Did none of them fucking get that I did what I did in my past for my famiglia? I took the only path available to me and kept my famiglia going, I kept my mamma’s medication flowing in. And yeah, I fucking paid in blood, King blood… but what the hell else was I meant to do? I was a kid on my fucking own trying to fix problems I couldn’t fucking fix…
Seeing a red neon sign for a liquor store, I abruptly turned right and screeched my car to a stop. Storming out of my car into the store, I headed straight for the rows of whiskey. And grabbed a bottle of Patron and J?germeister while I was at it.
I needed to drown in liquor for a while.
I wanted to forget who I was for a while… at least for tonight. Forget it all. The last few weeks, the last few years… everything… just for a fucking while.
But as I walked to the cash register, the damn Spanish record blaring through tinny speakers changed, the familiar Latino tune making me stop dead in my tracks.
It seemed as much as I wanted to forget, God had other plans.
Closing my eyes, I could still see Aliyana dancing to this song, “Amor Prohibito”, standing in her white shirt and pink Doc Martin pink boots, swinging her hips as she painted the wall of the gallery.
Hearing the little Mexican guy unlatch something from behind the counter, I opened my eyes to find him watching me, a terrified expression in his eyes. His hand was tucked under the caged counter. I really had to work hard not to lose my shit.

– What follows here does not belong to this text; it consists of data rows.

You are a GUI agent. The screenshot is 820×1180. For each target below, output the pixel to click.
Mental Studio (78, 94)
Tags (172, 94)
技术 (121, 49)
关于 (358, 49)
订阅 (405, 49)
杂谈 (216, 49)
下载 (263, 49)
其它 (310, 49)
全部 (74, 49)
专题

I’d tried real fucking hard inside to learn how to rein in my anger. But at times, I struggled, really struggled with it.
Marching forward, the man’s face paled as I slammed the three bottles on the counter and pulled out some cash. He swallowed, then shakily reached out his hand to take the cash.
Narrowing my eyes, I snapped, “Keep the change,” before grabbing the bottles and skulked out of the door.
As the cool evening air hit my face, I paused, muscles tensing as I tried to calm down. Gasping for breath, I headed to my car.
As I slid into the driver’s seat, I glanced to my right seeing a group of guys hanging out the back of the strip mall. My stomach churned. Everyone of them was dressed in dark loose clothes, crew tattoos covering every inch of their skin… and inked teardrops running down their cheeks, proving who they belonged to.
Staring at the brothers laughing as they stood together, dealing coke or whatever the fuck it was they were pushing, I felt a moment of nostalgia. The only time I’d ever felt like I belonged in this life was with the Heighters.
With Gio.
A sharp pain sliced through my gut at the thought of Gio. He’d pulled me from my shit life and had given me something to live for. I spent every day with him, he was my best friend… and I’d had him killed. The fact of which fucking haunted me every minute of every day.
I’d had to get my best friend killed to protect my brothers. No one knew what the guilt of that did to me.
I huffed a laugh to myself. My brothers that I’d done everything for didn’t even want me. Gio’s death buried any ties to my crew. And now I had a price on my head… and a damn ugly scar on the back of my neck to show how close my old crew brothers came to cashing in on it.
Moving my bottles of liquor to the passenger seat, I reached into the glove compartment and took out a roll of fifties I kept in there.
I stared at the crew again, and before I talked myself out of it, I headed in their direction.
A member of the crew clearly saw me coming, and pushed to the front of his brothers, his face stern and ready to take me on. I smirked as he did. The asshole had no idea who I was, who he was fucking with if things went south.
“What the fuck do you want?” the pint-sized punk asked as I joined them in the shadows.
Smiling coldly at the little Hispanic leader’s ballsy attitude, I reached into my pocket. All the brothers staggered back, reaching to the front of their jeans to pull out their guns. Without flinching, I pulled out my roll of fifties and held it up.
“Snow,” I said coldly. The leader relaxed and gestured, calling off his boys.
Handing me a couple of bags filled with white powder, the leader pressed them into my palm, the feel of those plastic packets so familiar that, weirdly, it soothed me. Turning on my heel, the leader shouted, “You with a crew? You got enough markings that say you are.”
Stopping, I glanced back, seeing the camaraderie amongst the guys standing protectively around their leader. I missed that. That shit was family to me. That was life.
“Not no more,” I replied sharply, feeling that long scar at the back of my neck burning like the day it was made.
Walking quickly, I got to my car, shoved the bags of coke into my jeans, cracked open the Jim Beam and drove back to the studio.
Kicking open the old wooden door to the studio, I pounded through holding the stash of liquor to my chest, whiskey already open, half empty from my ride home. The amber liquid was warming my chest, giving me a perfect fucking buzz. The studio was dark and cold and completely silent.
Silence… I couldn’t stand fucking silence.